La investigación que permanece bajo sombras

La CIDH, en su informe final, encontró 'graves deficiencias' en la respuesta estatal de las autoridades investigativas, entre ellas prolongadas demoras, extensos períodos de inactividad y la intervención de la Justicia Penal Militar en el análisis de la responsabilidad de uno de los sospechosos.

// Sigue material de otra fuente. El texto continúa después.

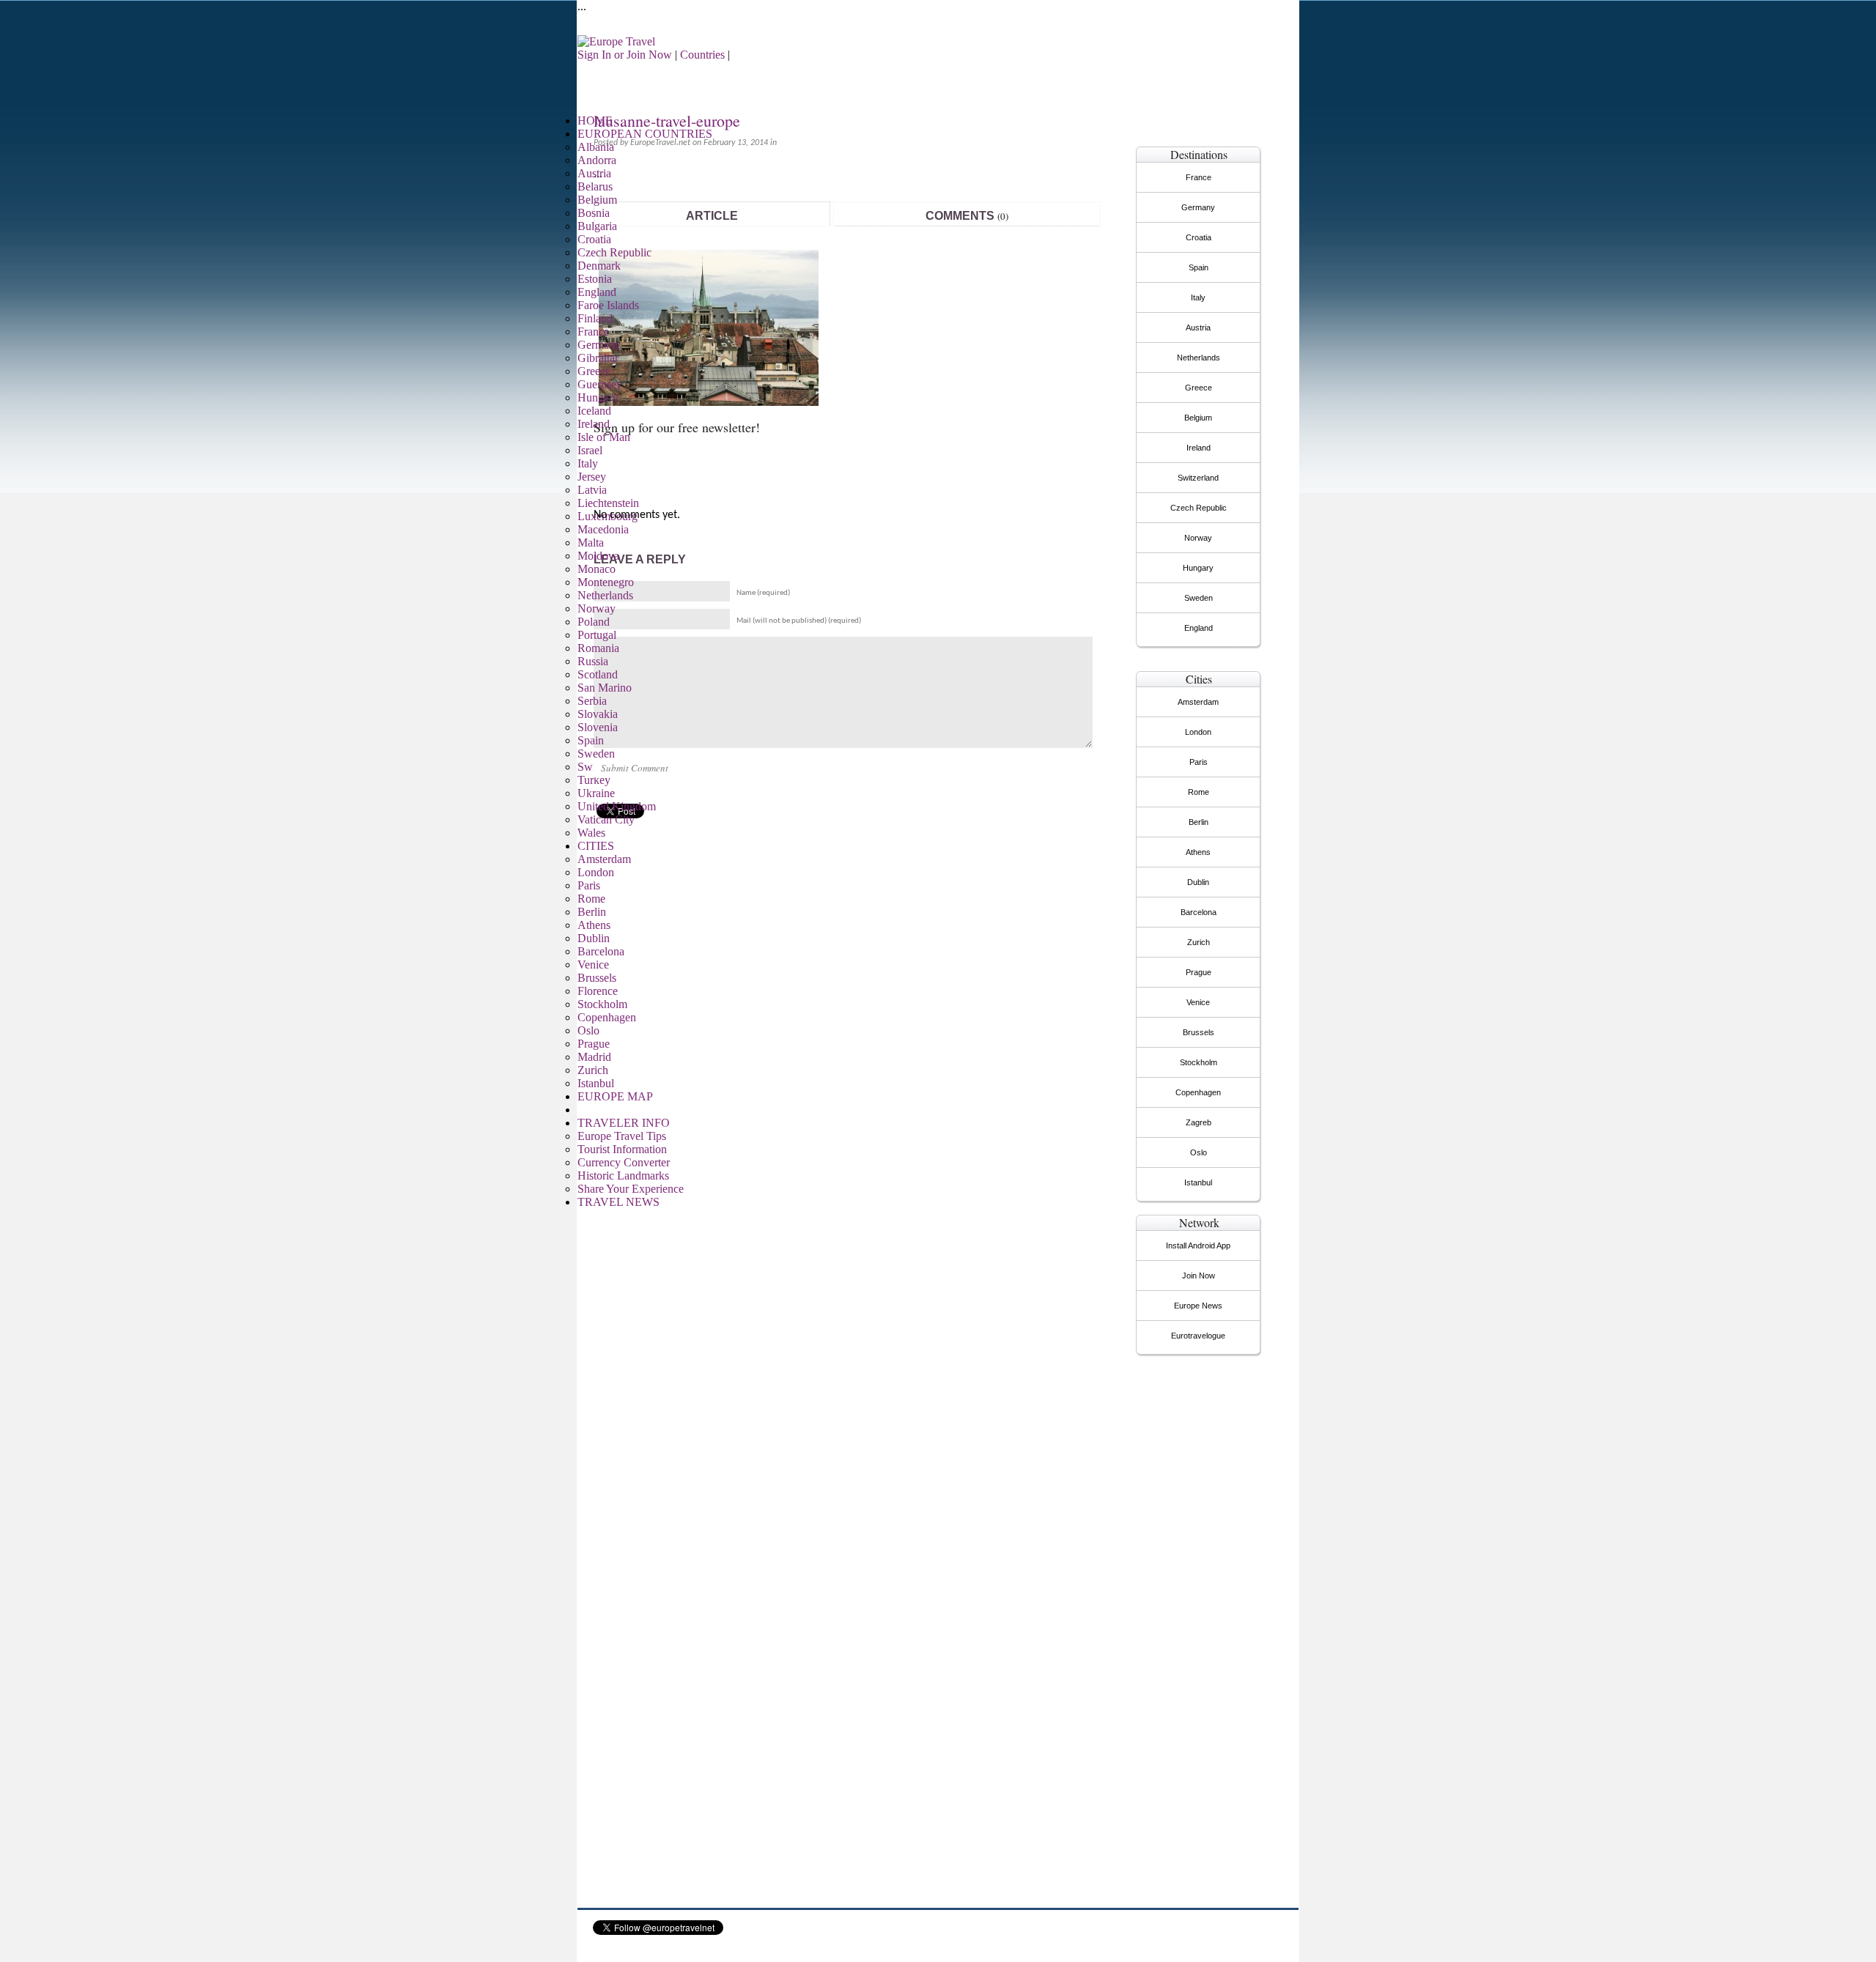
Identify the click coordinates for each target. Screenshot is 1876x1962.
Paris (588, 885)
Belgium (597, 199)
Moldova (598, 555)
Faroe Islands (608, 305)
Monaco (596, 569)
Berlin (591, 912)
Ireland (593, 424)
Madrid (594, 1057)
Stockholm (602, 1004)
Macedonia (603, 529)
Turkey (593, 780)
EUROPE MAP (615, 1096)
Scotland (597, 674)
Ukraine (596, 793)
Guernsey (599, 384)
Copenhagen (606, 1017)
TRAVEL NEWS (618, 1202)
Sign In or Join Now (624, 54)
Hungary (597, 397)
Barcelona (600, 951)
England (596, 292)
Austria (594, 173)
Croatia (594, 239)
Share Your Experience (630, 1188)
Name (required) (763, 593)
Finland (595, 318)
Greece (593, 371)
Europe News (1198, 1305)
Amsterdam (604, 859)
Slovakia (597, 714)
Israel (589, 450)
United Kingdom (616, 806)
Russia (592, 661)
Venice (593, 964)
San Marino (604, 687)
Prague (593, 1043)
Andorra (596, 160)
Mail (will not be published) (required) (798, 621)
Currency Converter (623, 1162)
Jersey (591, 476)
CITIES (595, 846)
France (593, 331)
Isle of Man (603, 437)
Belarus (595, 186)
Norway (596, 608)
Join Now (1198, 1275)
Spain (590, 740)
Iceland (594, 410)
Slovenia (597, 727)
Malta (590, 542)
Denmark (599, 265)
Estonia (594, 279)
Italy (587, 463)
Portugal (596, 635)
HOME (595, 120)
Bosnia (593, 213)
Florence (597, 991)
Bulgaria (597, 226)
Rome (591, 898)
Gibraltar (597, 358)
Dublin (593, 938)
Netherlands (605, 595)
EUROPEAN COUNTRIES (644, 133)
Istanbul (595, 1083)
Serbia (592, 701)
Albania (595, 147)
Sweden (596, 753)
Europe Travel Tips (621, 1136)
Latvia (592, 490)
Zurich (592, 1070)
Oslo (588, 1030)
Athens (593, 925)
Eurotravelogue (1198, 1335)
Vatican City (606, 819)
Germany (599, 344)
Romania (598, 648)
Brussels (596, 977)
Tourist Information (622, 1149)
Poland (593, 621)
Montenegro (605, 582)
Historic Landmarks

'Por la masacre fueron investigadas 37 personas incluyendo al paramilitar Hermógenes Mosquera, alias Mojao, cercano al jefe paramilitar, Henry Pérez. En el 2020, la Fiscalía General de la Nación declaró el homicidio como un crimen de lesa humanidad, al ser un ataque sistematizado por parte de grupos paramilitares. Sin embargo, la investigación no ha avanzado más allá de esto. Todo lo que se conoce del crimen es gracias a la investigación que hizo María Jimena', agrega la FLIP.

Aunque durante décadas fueron investigados agentes estatales y otras personas presuntamente vinculadas con grupos paramilitares, todos resultaron absueltos por los homicidios. La CIDH denunció que, más de tres décadas después de la masacre, no existe ninguna condena por los asesinatos. Ello, sin duda, motivó la decisión de llevar el expediente ante la Corte Interamericana, donde Colombia puede ser condenada a ofrecer excusas públicas y una serie de reparaciones materiales y simbólicas, para intentar darle al crimen la trascendencia que ha ameritado desde el principio.